Segment Start: DATASET CONTENT
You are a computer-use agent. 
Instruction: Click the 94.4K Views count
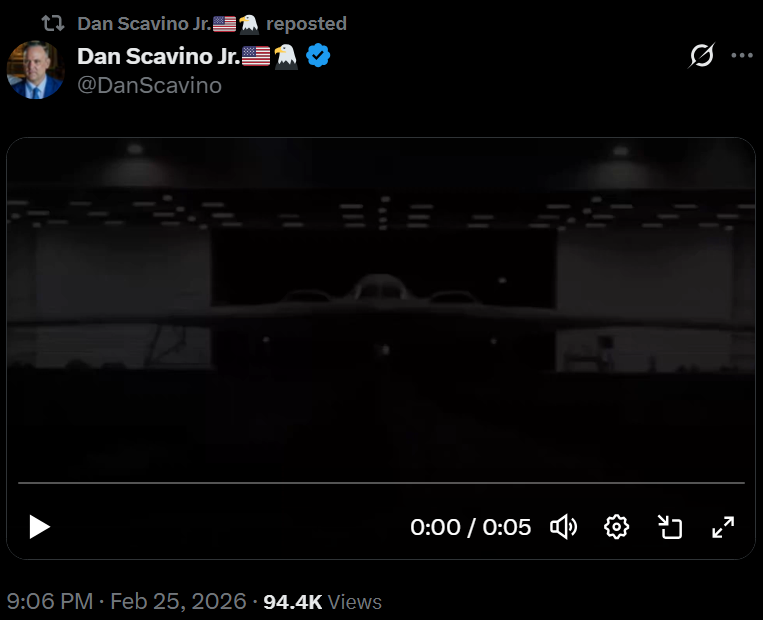point(322,602)
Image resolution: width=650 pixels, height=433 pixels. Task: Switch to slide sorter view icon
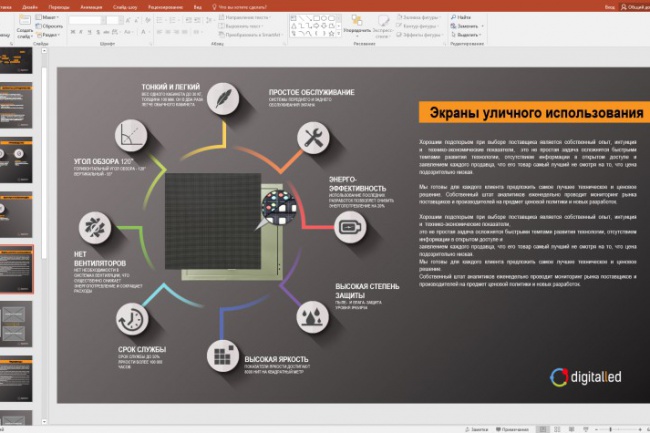(x=557, y=429)
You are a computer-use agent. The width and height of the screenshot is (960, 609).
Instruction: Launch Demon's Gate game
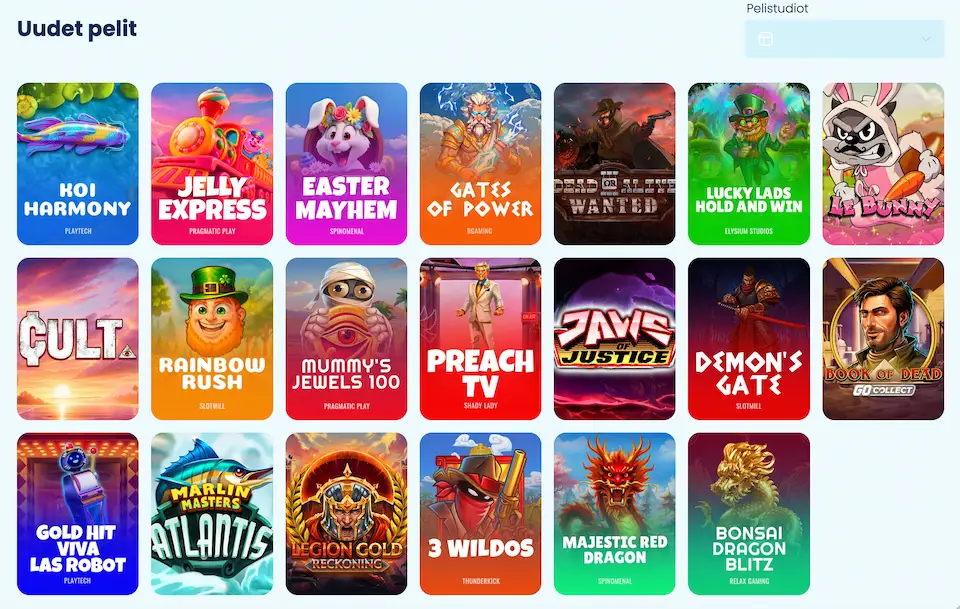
Segment End: DATASET CONTENT
**WHAT THE TASK ASKS:** Please go through the data and copy each line containing the word "computer".

**ANSWER SECTION:**
You are a computer-use agent. 
You are a computer-use agent. The width and height of the screenshot is (960, 609).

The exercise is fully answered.